Print each record below exactly as it appears.

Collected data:
——————————

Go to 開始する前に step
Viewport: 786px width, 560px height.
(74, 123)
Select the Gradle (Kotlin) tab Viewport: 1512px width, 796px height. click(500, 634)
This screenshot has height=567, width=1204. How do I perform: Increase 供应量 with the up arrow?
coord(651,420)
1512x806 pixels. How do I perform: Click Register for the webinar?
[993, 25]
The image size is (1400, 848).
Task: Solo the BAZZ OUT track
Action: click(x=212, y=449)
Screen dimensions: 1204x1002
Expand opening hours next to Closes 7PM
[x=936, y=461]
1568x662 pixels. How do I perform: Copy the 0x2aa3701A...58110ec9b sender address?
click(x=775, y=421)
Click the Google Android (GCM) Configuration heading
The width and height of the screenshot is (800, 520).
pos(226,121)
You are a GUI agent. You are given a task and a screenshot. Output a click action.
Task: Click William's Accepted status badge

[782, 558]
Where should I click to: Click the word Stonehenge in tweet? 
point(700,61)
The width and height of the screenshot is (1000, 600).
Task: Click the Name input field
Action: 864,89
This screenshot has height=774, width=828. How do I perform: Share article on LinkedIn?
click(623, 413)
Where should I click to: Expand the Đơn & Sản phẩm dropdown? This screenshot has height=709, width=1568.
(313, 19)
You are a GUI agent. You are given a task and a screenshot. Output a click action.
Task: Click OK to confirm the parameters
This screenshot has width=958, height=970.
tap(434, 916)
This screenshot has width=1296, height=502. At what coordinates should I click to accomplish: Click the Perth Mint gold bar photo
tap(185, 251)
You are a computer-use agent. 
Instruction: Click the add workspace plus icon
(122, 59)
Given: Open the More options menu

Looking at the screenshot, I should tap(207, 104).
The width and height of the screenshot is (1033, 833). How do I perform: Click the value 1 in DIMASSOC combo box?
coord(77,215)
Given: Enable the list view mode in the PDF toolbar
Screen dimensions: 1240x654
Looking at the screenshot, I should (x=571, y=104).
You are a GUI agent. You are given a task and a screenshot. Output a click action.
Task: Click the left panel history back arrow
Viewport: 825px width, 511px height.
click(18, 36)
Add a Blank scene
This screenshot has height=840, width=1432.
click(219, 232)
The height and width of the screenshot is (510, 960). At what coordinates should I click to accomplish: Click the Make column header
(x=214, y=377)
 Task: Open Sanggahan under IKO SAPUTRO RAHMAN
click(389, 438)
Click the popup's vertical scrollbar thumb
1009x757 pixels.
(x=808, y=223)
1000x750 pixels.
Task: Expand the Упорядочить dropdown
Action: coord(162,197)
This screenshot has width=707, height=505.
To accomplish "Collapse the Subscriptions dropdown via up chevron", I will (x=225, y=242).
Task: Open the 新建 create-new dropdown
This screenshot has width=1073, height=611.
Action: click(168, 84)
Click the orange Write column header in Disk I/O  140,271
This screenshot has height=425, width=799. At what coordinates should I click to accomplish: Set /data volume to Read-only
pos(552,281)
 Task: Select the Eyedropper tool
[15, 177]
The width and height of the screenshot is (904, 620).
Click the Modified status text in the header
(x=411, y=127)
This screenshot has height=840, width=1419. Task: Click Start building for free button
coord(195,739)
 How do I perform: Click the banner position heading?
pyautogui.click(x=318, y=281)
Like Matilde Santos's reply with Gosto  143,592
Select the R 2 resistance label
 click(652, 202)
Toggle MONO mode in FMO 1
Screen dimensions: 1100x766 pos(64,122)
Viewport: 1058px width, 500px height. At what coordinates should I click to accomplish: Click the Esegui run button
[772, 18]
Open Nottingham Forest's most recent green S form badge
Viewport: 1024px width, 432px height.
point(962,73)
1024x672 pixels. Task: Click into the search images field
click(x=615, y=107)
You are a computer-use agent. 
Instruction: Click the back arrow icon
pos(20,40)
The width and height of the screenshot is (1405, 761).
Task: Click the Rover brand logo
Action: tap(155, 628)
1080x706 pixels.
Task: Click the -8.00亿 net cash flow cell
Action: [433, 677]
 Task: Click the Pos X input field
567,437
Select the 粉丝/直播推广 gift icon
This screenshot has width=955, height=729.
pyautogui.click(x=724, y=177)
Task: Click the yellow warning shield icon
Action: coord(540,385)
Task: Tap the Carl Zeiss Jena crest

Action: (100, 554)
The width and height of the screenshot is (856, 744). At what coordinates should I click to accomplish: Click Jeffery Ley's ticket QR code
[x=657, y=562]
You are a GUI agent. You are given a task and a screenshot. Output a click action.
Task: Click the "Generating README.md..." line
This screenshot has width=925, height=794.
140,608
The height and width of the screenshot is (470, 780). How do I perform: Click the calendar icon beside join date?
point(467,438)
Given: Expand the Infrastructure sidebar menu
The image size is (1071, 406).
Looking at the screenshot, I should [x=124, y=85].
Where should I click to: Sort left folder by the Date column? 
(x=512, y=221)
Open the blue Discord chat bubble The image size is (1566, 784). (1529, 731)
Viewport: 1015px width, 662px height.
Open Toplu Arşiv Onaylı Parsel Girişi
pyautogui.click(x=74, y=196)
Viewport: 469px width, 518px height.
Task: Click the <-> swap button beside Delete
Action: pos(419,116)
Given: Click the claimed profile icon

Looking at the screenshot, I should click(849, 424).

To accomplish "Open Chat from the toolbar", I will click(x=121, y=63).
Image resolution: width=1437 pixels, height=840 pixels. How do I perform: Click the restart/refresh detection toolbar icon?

——————————

__ANSWER TO THIS TASK__:
Go to 開始する前に step
Viewport: 786px width, 560px height.
(74, 123)
Select the Gradle (Kotlin) tab Viewport: 1512px width, 796px height. click(500, 634)
This screenshot has height=567, width=1204. How do I perform: Increase 供应量 with the up arrow?
coord(651,420)
1512x806 pixels. How do I perform: Click Register for the webinar?
[993, 25]
The image size is (1400, 848).
Task: Solo the BAZZ OUT track
Action: click(x=212, y=449)
Screen dimensions: 1204x1002
Expand opening hours next to Closes 7PM
[x=936, y=461]
1568x662 pixels. How do I perform: Copy the 0x2aa3701A...58110ec9b sender address?
click(x=775, y=421)
Click the Google Android (GCM) Configuration heading
The width and height of the screenshot is (800, 520).
pos(226,121)
You are a GUI agent. You are given a task and a screenshot. Output a click action.
Task: Click William's Accepted status badge

[782, 558]
Where should I click to: Click the word Stonehenge in tweet? 
point(700,61)
The width and height of the screenshot is (1000, 600).
Task: Click the Name input field
Action: 864,89
This screenshot has height=774, width=828. How do I perform: Share article on LinkedIn?
click(623, 413)
Where should I click to: Expand the Đơn & Sản phẩm dropdown? This screenshot has height=709, width=1568.
(313, 19)
You are a GUI agent. You are given a task and a screenshot. Output a click action.
Task: Click OK to confirm the parameters
This screenshot has width=958, height=970.
tap(434, 916)
This screenshot has width=1296, height=502. At what coordinates should I click to accomplish: Click the Perth Mint gold bar photo
tap(185, 251)
You are a computer-use agent. 
Instruction: Click the add workspace plus icon
(122, 59)
Given: Open the More options menu

Looking at the screenshot, I should tap(207, 104).
The width and height of the screenshot is (1033, 833). How do I perform: Click the value 1 in DIMASSOC combo box?
coord(77,215)
Given: Enable the list view mode in the PDF toolbar
Screen dimensions: 1240x654
Looking at the screenshot, I should (x=571, y=104).
You are a GUI agent. You are given a task and a screenshot. Output a click action.
Task: Click the left panel history back arrow
Viewport: 825px width, 511px height.
click(18, 36)
Add a Blank scene
This screenshot has height=840, width=1432.
click(219, 232)
The height and width of the screenshot is (510, 960). At what coordinates should I click to accomplish: Click the Make column header
(x=214, y=377)
 Task: Open Sanggahan under IKO SAPUTRO RAHMAN
click(389, 438)
Click the popup's vertical scrollbar thumb
1009x757 pixels.
(x=808, y=223)
1000x750 pixels.
Task: Expand the Упорядочить dropdown
Action: coord(162,197)
This screenshot has width=707, height=505.
To accomplish "Collapse the Subscriptions dropdown via up chevron", I will (x=225, y=242).
Task: Open the 新建 create-new dropdown
This screenshot has width=1073, height=611.
Action: click(168, 84)
Click the orange Write column header in Disk I/O  140,271
This screenshot has height=425, width=799. At what coordinates should I click to accomplish: Set /data volume to Read-only
pos(552,281)
 Task: Select the Eyedropper tool
[15, 177]
The width and height of the screenshot is (904, 620).
Click the Modified status text in the header
(x=411, y=127)
This screenshot has height=840, width=1419. Task: Click Start building for free button
coord(195,739)
 How do I perform: Click the banner position heading?
pyautogui.click(x=318, y=281)
Like Matilde Santos's reply with Gosto  143,592
Select the R 2 resistance label
 click(652, 202)
Toggle MONO mode in FMO 1
Screen dimensions: 1100x766 pos(64,122)
Viewport: 1058px width, 500px height. At what coordinates should I click to accomplish: Click the Esegui run button
[772, 18]
Open Nottingham Forest's most recent green S form badge
Viewport: 1024px width, 432px height.
point(962,73)
1024x672 pixels. Task: Click into the search images field
click(x=615, y=107)
You are a computer-use agent. 
Instruction: Click the back arrow icon
pos(20,40)
The width and height of the screenshot is (1405, 761).
Task: Click the Rover brand logo
Action: tap(155, 628)
1080x706 pixels.
Task: Click the -8.00亿 net cash flow cell
Action: [433, 677]
 Task: Click the Pos X input field
567,437
Select the 粉丝/直播推广 gift icon
This screenshot has width=955, height=729.
pyautogui.click(x=724, y=177)
Task: Click the yellow warning shield icon
Action: coord(540,385)
Task: Tap the Carl Zeiss Jena crest

Action: (100, 554)
The width and height of the screenshot is (856, 744). At what coordinates should I click to accomplish: Click Jeffery Ley's ticket QR code
[x=657, y=562]
You are a GUI agent. You are given a task and a screenshot. Output a click action.
Task: Click the "Generating README.md..." line
This screenshot has width=925, height=794.
140,608
The height and width of the screenshot is (470, 780). How do I perform: Click the calendar icon beside join date?
point(467,438)
Given: Expand the Infrastructure sidebar menu
The image size is (1071, 406).
Looking at the screenshot, I should [x=124, y=85].
Where should I click to: Sort left folder by the Date column? 
(x=512, y=221)
Open the blue Discord chat bubble The image size is (1566, 784). (1529, 731)
Viewport: 1015px width, 662px height.
Open Toplu Arşiv Onaylı Parsel Girişi
pyautogui.click(x=74, y=196)
Viewport: 469px width, 518px height.
Task: Click the <-> swap button beside Delete
Action: pos(419,116)
Given: Click the claimed profile icon

Looking at the screenshot, I should click(849, 424).

To accomplish "Open Chat from the toolbar", I will click(x=121, y=63).
Image resolution: width=1437 pixels, height=840 pixels. How do I perform: Click the restart/refresh detection toolbar icon?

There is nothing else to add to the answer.